Unlike Ruidoso, nothing we experienced in this area was crowded, and I could count on one hand how many people we ever saw on any hiking trails combined during the trip. It certainly doesn’t hurt that when we plan these mini camper getaways we always do them on Sundays to Wednesdays to avoid weekend crowds. A perk of being self-employed. We stayed at a campground in Eagle Nest that was wonderfully empty, with no one around us at all and nice views of Eagle Nest Lake. It really made me wish we’d packed the SUP to take out on the lake, but this trip was more about trying out our brand-new baby hiking backpack among the fall leaves. Just before the trip, we picked up an Osprey Poco Plus from REI.

We had to wait until little “Chikoo” was strong enough to hold up his head before we could use it, but he did pretty well overall here at just over five months! We could get in a few miles before he had enough of it, although sleeping sitting in such an upright position was a bit of a challenge for him. We had perfect fall days here with chilly mornings and hot afternoons that involved stripping down from winter-wear to summer-wear as the hours ticked by.

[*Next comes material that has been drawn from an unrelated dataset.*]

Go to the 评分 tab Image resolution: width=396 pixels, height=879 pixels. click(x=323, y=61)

We also walked through the town of Eagle Nest to check things out but absolutely everything was closed on a Sunday evening, so that was a quick endeavor.

Red River, New Mexico

On this same trip, we headed up a bit to the mountain town/ski resort area of Red River, which was an instant favorite spot for us. We went hiking in the Enchanted Forest cross-country ski area, which we basically had all to ourselves. Then we headed to the adorable little downtown area which was way more established than I was expecting for a town with a full-time population of just over 400 people.

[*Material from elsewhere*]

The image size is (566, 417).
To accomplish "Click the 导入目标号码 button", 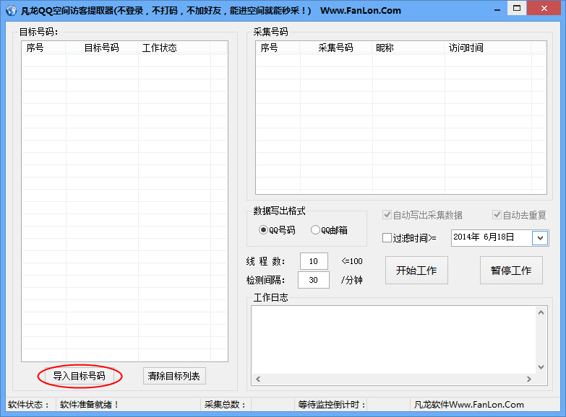I will point(79,376).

It’s a resort town and touristy, but also obnoxiously quaint and with a nice brewery/distillery in town for beer/spirit flights. As a souvenir, I bought a fun winter hat from a local shop, although it’s been around 80 degrees back at home every day since we’ve been back so that poor winter hat is getting the shelf treatment for a while. A future wintertime ski trip to Red River is definitely in the cards.

Visiting all of these places has really been helping me get to know the different sides of New Mexico better while preventing me from going absolutely insane in homebody mode. Little “Chikoo” is proving himself to be quite a decent travel baby, and we’ve found our COVID comfort zone for getting out and about…at least for now. Although we haven’t yet decided on our next destination, we’re already looking forward to another New Mexico camper trip in November sometime between Election Day and Thanksgiving. Yes, times are tough, but it’s also a great time to be in a place that you love and still have so much more to learn about.